%%
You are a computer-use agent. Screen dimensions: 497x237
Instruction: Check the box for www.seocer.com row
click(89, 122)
%%
%%
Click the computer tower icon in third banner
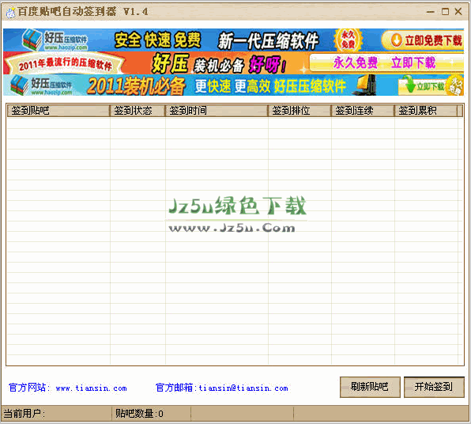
%%
%%
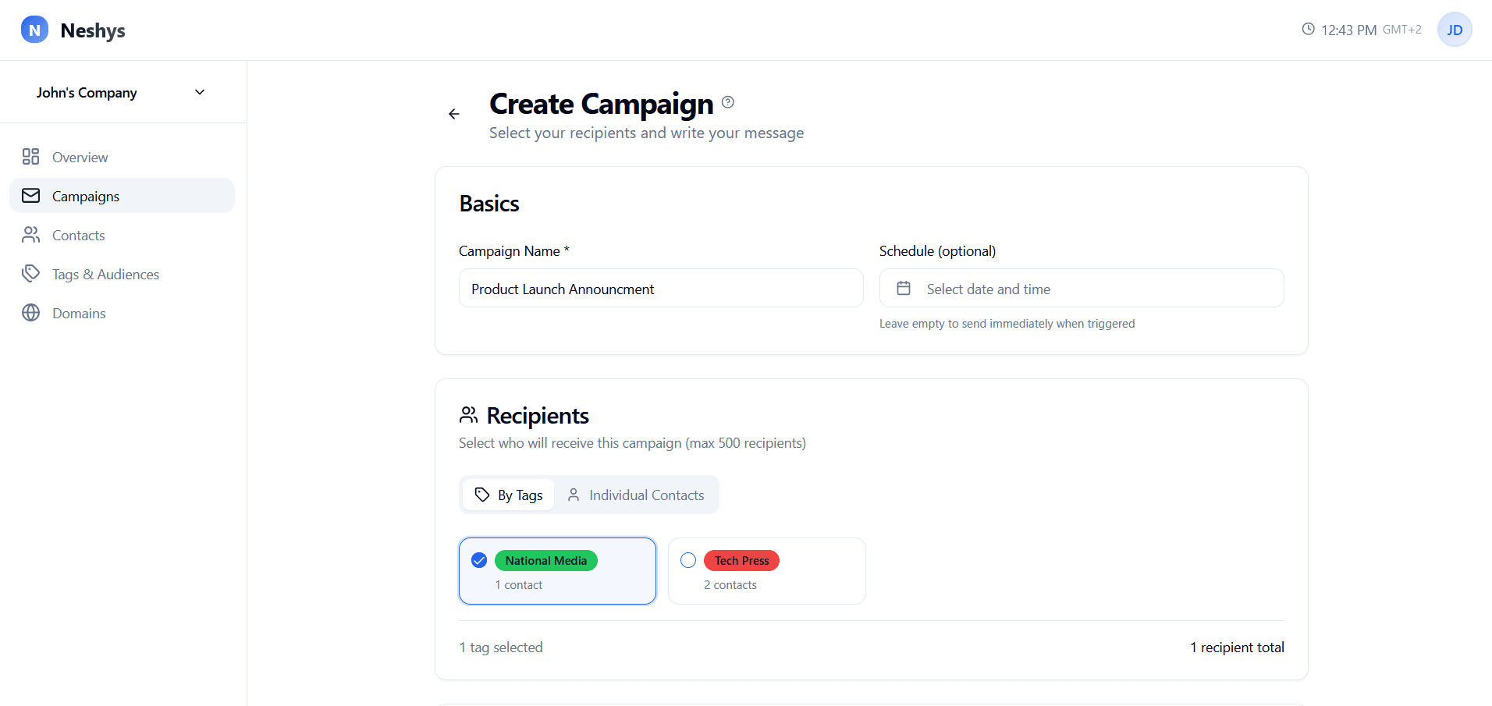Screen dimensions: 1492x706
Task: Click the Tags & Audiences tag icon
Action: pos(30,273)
%%
WRITTEN INSTRUCTION: Select each line in the material above that contains the string "icon".

CORRECT ANSWER:
Click the computer tower icon in third banner
Task: Click the Tags & Audiences tag icon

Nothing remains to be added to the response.